Le dije lo que quería: un pulmón acuático y unos cilindros.
Me preguntó severamente:
—¿Va usted a practicar por placer, «signor» Lundigan, o con algún otro fin?
—¿Hay alguna diferencia, Nino?
—Ma si, ma si… hay una gran diferencia.
—¿Por qué?
Nino se encogió de hombros y extendió sus manos explicativamente.
—¿Por qué? Le diré por qué. Si compra usted eso por placer, es posible que encuentre una bonita cavidad en alguna roca situada a siete metros de profundidad y que juegue usted durante varias horas sin demasiado peligro. Pasará unas vacaciones al sol, bajará a contemplar los corales, a hacer un poco de pesca… y eso es todo. En tales casos se tiene cuidado con los tiburones, se observan unas cuantas reglas sencillas y no ocurre nada. Pero si lo que quiere usted es trabajar…
No siguió. Esperé un momento y por fin le urgí:
—¿Y si lo que quiero es trabajar, Nino?
—Si lo que quiere es trabajar, necesita usted entrenamiento.
—No tengo tiempo.
—Entonces lo más probable es que se mate usted muy pronto.
Aquello refrenó un poco mi euforia. Nino no estaba tratando de engañarme. Era un profesional. Nino no tenía nada que perder por decirme la verdad. Me pregunté a mí mismo si tendría yo algo que perder por decirle a él la verdad. Sus ojos tranquilos, serenos, me respondieron que no. Y se lo dije.
—Estoy buscando un barco, Nino.
Para Nino aquello no tenía nada de extraordinario. Movió la cabeza en un gesto reposado.
—¿Salvamento?
—Tesoro.
El rostro curtido de Nino se distendió en una sonrisa.

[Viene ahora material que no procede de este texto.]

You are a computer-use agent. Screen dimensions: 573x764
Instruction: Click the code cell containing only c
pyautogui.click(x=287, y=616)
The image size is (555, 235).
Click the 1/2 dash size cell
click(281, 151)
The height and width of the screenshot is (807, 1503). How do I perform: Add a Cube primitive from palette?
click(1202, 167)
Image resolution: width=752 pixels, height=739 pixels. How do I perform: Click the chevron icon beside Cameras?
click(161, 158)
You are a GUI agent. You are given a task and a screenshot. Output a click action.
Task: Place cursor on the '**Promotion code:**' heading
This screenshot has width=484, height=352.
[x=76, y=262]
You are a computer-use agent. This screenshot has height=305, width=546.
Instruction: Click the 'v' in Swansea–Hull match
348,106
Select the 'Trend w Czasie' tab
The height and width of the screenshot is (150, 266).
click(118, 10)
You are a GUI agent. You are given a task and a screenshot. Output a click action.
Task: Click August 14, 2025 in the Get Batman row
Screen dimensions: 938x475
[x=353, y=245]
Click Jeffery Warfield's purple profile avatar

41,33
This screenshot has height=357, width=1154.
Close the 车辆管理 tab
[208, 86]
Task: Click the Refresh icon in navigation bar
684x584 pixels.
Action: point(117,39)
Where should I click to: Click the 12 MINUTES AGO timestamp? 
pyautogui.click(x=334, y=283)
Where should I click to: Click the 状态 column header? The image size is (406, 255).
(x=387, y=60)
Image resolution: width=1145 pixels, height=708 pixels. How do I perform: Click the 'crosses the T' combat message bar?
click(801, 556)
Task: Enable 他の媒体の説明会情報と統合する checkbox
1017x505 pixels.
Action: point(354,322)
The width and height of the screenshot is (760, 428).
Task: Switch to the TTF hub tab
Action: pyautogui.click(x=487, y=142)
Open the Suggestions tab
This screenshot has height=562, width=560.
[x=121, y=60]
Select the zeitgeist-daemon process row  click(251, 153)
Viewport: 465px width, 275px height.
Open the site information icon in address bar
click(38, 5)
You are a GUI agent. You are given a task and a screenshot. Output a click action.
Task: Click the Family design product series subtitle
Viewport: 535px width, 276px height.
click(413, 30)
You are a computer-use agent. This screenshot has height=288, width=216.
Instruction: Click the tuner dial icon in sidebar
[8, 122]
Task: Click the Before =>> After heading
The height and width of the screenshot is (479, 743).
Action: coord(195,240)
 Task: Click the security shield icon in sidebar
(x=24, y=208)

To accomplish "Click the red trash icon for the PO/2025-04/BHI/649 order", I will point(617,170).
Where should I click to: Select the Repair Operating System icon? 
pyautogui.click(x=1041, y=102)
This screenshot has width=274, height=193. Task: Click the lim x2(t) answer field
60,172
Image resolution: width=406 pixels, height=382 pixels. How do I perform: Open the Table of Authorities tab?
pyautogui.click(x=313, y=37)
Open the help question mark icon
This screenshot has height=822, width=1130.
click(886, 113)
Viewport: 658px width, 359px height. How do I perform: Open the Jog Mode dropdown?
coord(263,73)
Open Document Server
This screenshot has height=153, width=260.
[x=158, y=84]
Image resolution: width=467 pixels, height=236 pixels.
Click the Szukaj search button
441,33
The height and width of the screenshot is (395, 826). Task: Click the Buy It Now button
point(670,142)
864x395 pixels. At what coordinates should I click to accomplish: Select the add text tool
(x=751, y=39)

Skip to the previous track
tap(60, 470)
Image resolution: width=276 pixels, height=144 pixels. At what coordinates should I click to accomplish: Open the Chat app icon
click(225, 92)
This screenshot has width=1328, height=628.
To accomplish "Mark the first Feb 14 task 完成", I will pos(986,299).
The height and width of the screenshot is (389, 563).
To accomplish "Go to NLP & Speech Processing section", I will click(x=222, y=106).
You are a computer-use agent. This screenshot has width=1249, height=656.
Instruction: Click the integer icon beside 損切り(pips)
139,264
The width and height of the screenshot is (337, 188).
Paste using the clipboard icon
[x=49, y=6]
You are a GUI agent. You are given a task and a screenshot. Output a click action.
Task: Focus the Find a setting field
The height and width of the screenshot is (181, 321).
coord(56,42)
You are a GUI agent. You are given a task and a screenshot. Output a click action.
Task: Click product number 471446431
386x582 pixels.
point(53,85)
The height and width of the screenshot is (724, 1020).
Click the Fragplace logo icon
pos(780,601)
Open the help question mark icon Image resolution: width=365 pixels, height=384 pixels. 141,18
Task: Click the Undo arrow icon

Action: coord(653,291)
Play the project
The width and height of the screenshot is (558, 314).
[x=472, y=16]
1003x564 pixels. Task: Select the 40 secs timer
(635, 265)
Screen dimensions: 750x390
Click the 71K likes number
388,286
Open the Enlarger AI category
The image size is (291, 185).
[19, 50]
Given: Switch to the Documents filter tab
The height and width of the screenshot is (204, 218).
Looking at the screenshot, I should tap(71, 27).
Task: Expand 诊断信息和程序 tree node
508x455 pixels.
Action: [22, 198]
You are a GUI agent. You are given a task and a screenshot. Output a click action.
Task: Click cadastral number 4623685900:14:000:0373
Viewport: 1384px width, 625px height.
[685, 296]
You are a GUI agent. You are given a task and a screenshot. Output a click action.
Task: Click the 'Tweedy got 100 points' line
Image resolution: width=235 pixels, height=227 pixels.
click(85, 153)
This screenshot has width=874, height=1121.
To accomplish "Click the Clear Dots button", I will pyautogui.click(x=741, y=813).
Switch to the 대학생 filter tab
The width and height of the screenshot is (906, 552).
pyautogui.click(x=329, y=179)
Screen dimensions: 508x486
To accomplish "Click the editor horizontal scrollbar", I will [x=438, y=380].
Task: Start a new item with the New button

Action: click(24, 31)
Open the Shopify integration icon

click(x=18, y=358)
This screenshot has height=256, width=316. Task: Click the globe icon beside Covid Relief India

—¿Sabe usted dónde está ese barco?
—Sé dónde debería estar. Primero tengo que encontrarlo.
—¿Dónde espera encontrarlo?
Se lo dije. Le expliqué lo que creía que le había ocurrido al «Doña Lucía». Le describí su ruta. Le conté cómo me imaginaba su fin… hundiéndose en los arrecifes de la Isla de los dos Salientes.
Nino me escuchó atentamente, asintiendo de vez en cuando a mis razonamientos históricos. Cuando concluí cogió un lápiz y una hoja de papel de dibujo y empezó a preguntarme.
—Primero dígame qué clase de isla es ésa. ¿Es un atolón?
—No. Es tierra firme. Una masa de roca y tierra con un acantilado a un lado y una franja de playa al otro. La rodean arrecifes de coral.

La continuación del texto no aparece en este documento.